Never Losing Sight of What Matters Most

Monday, March 28, 2011

Donnie Temperley recognizes the value of people. That awareness was seized early on, just three days out of high school, in fact, when he started his career as an hourly employee on the production floor of a meat packing facility in eastern Iowa. He saw the care that his peers put into their work, and over the years, as his determination guided him into management, he's never lost sight that it's people who matter most.
Donnie Temperly

"I'm the type of person where it's really not about me," says Temperley, a 2010 Minnesota Executive Program (MEP) graduate. "I have been given a lot of great opportunities in my career. And to be able to go into leadership roles from the ground up like I did, it's really the people along the way that have helped me the most."

From those early beginnings in eastern Iowa, his career has taken him to the Hormel Corporation in Austin, Minnesota, and to Fremont, Nebraska where, since 2005, Temperley has served as general manager of Hormel's Fremont Plant - Refrigerated Foods Operations.

The plant is the second largest in Hormel's portfolio and, on a weekly basis, processes and produces hundreds of thousands of pounds of pork products, including roughly a million pounds of SPAMâ„¢.

Temperley has full supervision of the plant's operations, including its 1,400 employees whom, he says, he ardently strives to support every day.

"With leadership, there's really two things: you've got to be technically good at what you do, but you have to couple that with treating people with respect," he says. "I like to get to know every employee on a personal level because I want them to be successful at what they do. And however we can help them improve, I think that's great."

Improving is just what Temperley did for himself in fall 2010 by attending MEP.

"It was outstanding," he says of MEP. "Really, it turned out to be an educational experience for me and my staff at the plant-I was learning new skills at MEP and they were learning new skills at the plant because I had to delegate work to them."

A "people person" at heart, Temperley was quick to immerse himself in the daily interactions with his MEP peers. "The people were wonderful," he says. "You learn so much from each other because you come to find that you all really have similar needs. I also found it amazing how people threw different ideas out there, and everyone contributed whether they were an expert or not."

He says the return on his education has come in many forms. He now understands the questions to ask to better challenge people, and finds the technical aspects of his plant's operations easier to assimilate.

"What the MEP classes did best was to provide an educational overview of the areas in which you normally do not operate, while enhancing the areas that you do. I collected different knowledge tools to assist me in the performance of my responsibilities, and those tools give me the opportunity to effectively evaluate my business and assist others in the performance of their duties," he says.

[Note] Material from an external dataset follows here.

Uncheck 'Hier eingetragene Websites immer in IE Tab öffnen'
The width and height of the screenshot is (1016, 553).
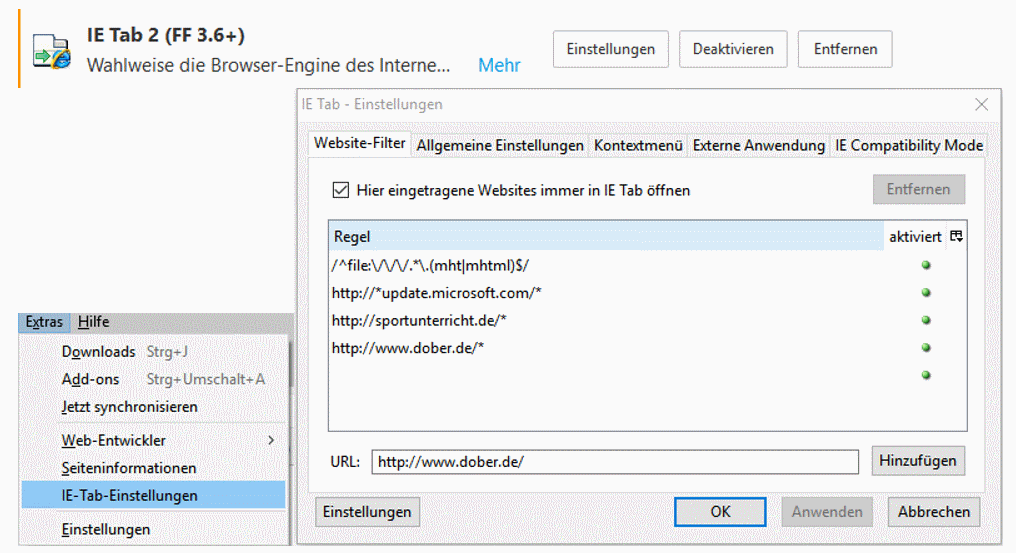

But what impressed Temperley most from the experience was the bond that he formed with his peers - a bond that he reflected upon while giving the keynote speech at graduation.

"In my speech I told the group that it was during our second week together - up at beautiful Minnesuing Acres where the Carlson family held many family gatherings - that we became a family as well. Because we really did. It was so neat!" he says.

"The MEP experience is something that I'll treasure for the rest of my life."